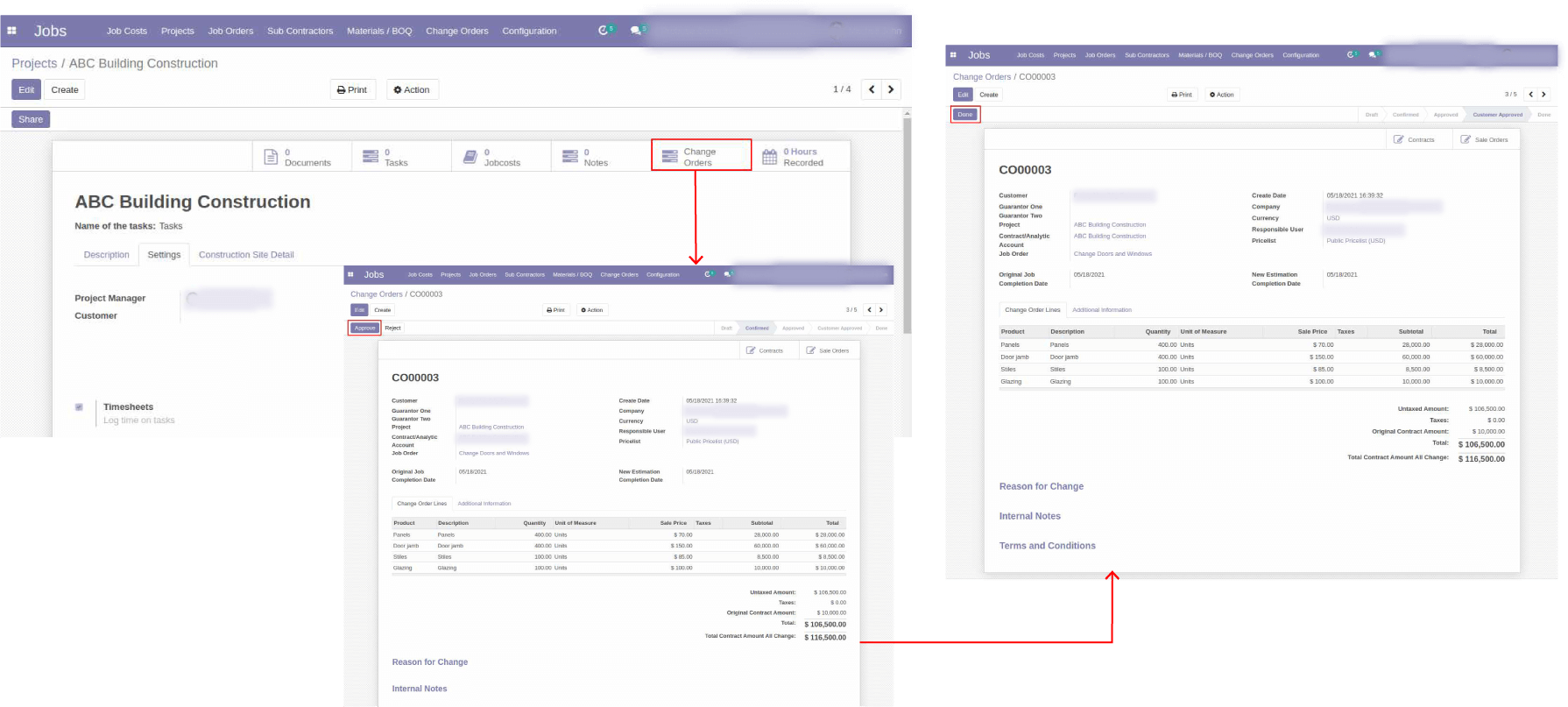1568x707 pixels.
Task: Approve the confirmed change order CO00003
Action: (x=364, y=328)
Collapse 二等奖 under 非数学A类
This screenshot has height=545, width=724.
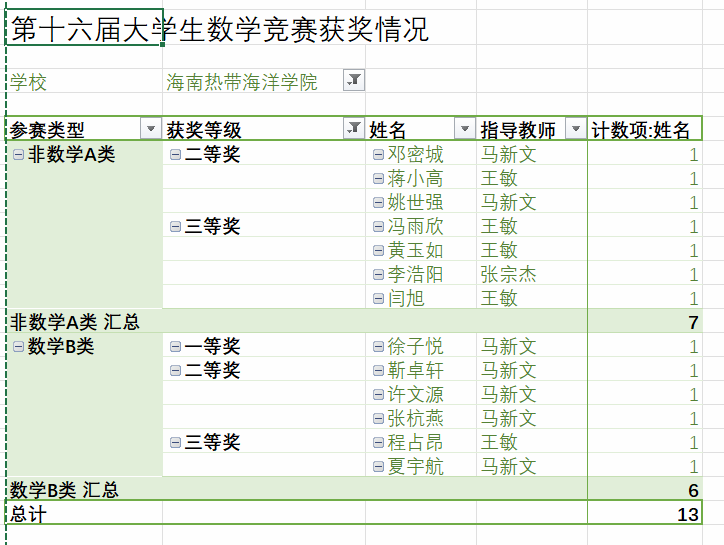(175, 154)
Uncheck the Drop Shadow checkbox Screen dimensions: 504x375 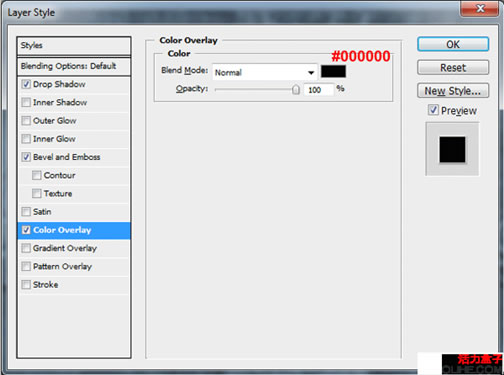point(26,84)
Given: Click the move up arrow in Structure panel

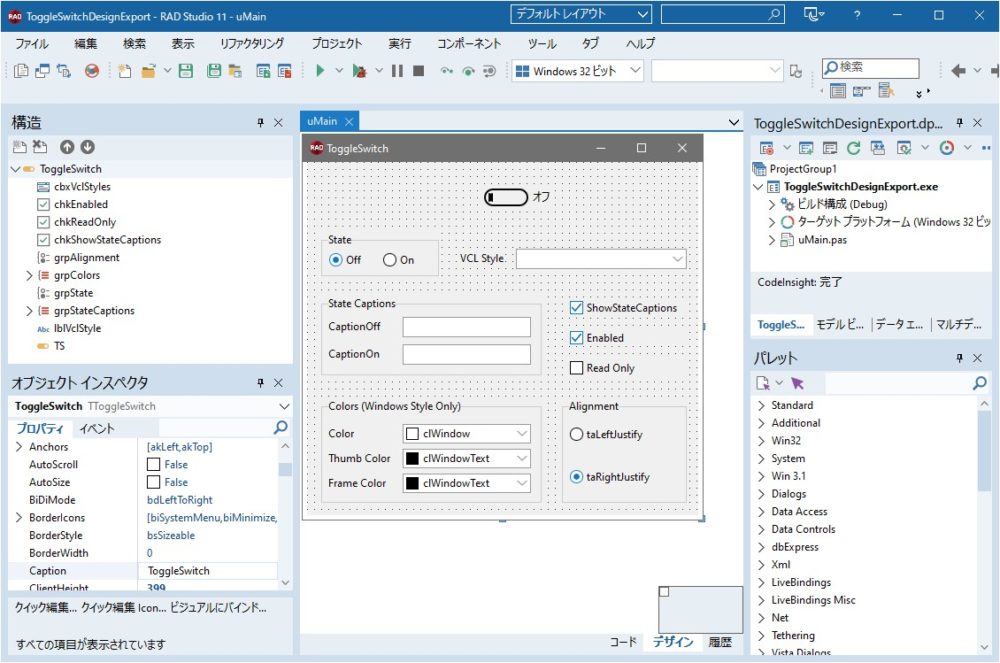Looking at the screenshot, I should (67, 147).
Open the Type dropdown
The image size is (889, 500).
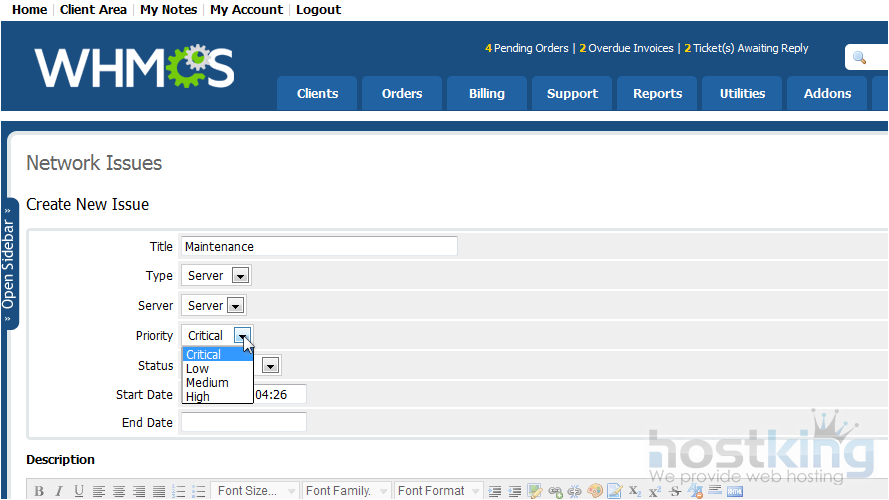[x=240, y=276]
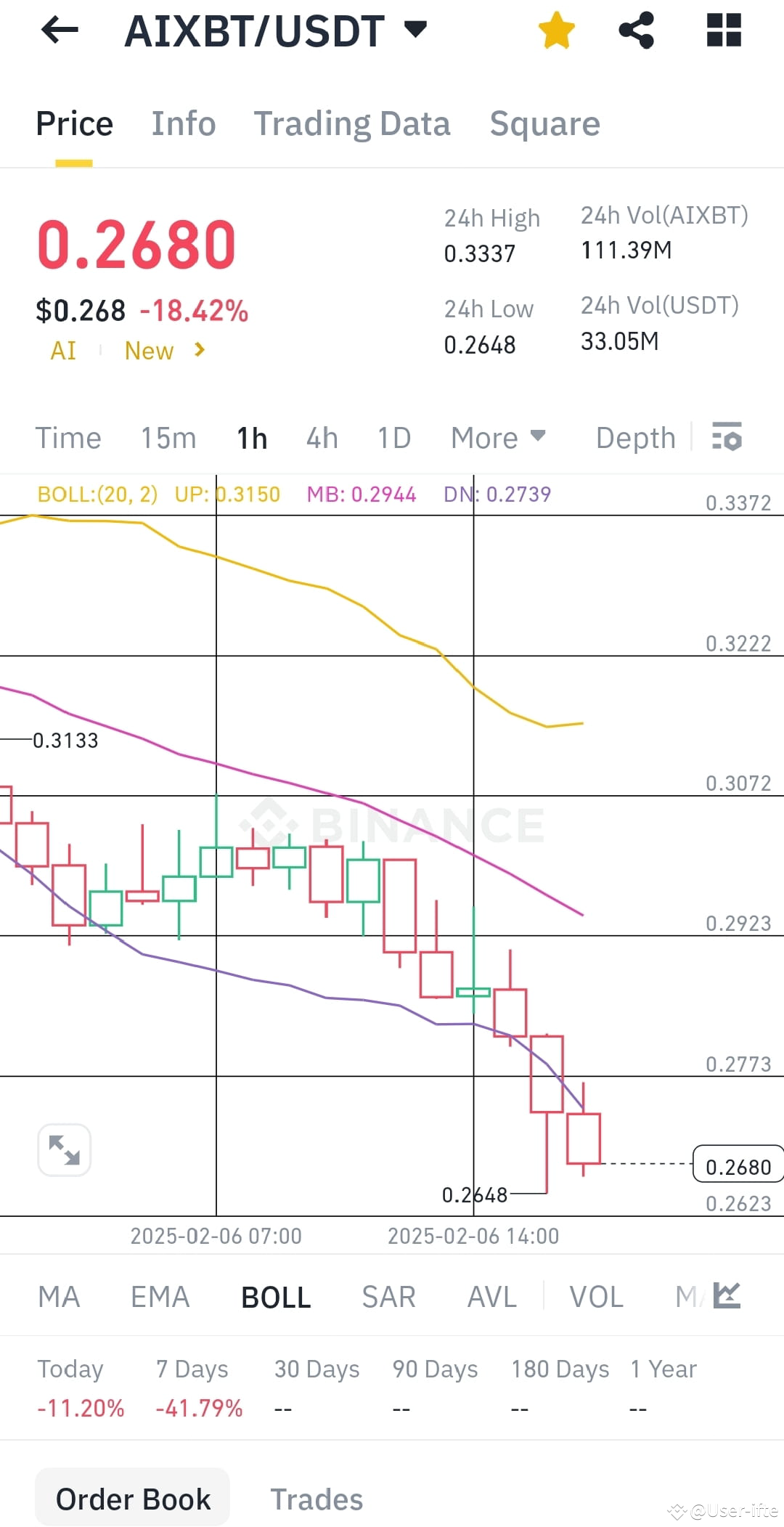Activate the SAR indicator
The width and height of the screenshot is (784, 1527).
pyautogui.click(x=388, y=1297)

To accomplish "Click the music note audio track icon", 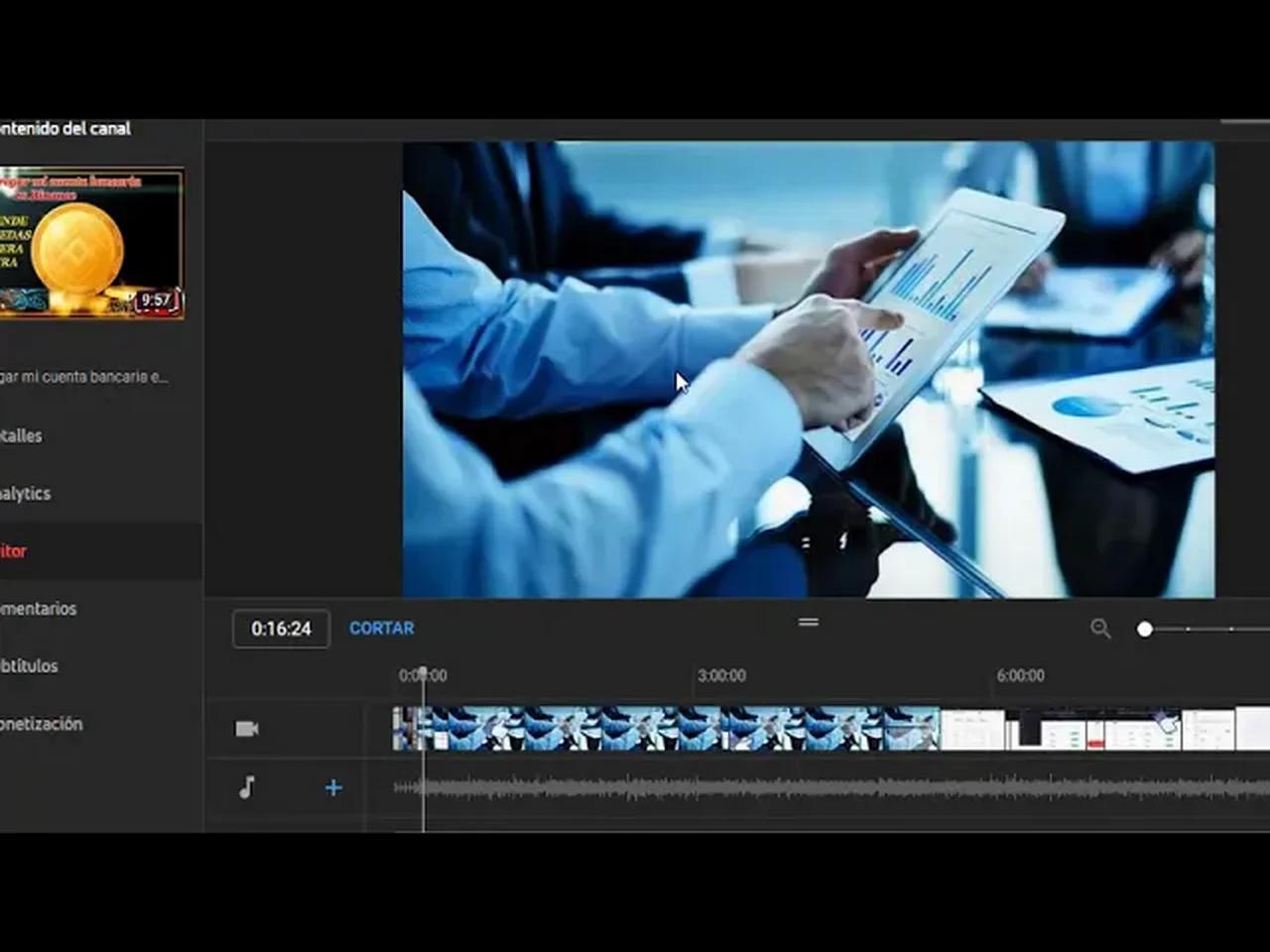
:::
▶ **WORK TO COMPLETE**:
Give again, word for word, the lines from the one containing "The image size is (889, 500)." through the last line of the entries, with pictures omitted and nothing added.

▶ **RESULT**:
The image size is (889, 500).
[x=240, y=276]
Activate the SAR indicator
The width and height of the screenshot is (784, 1527).
pyautogui.click(x=388, y=1297)

To accomplish "Click the music note audio track icon", 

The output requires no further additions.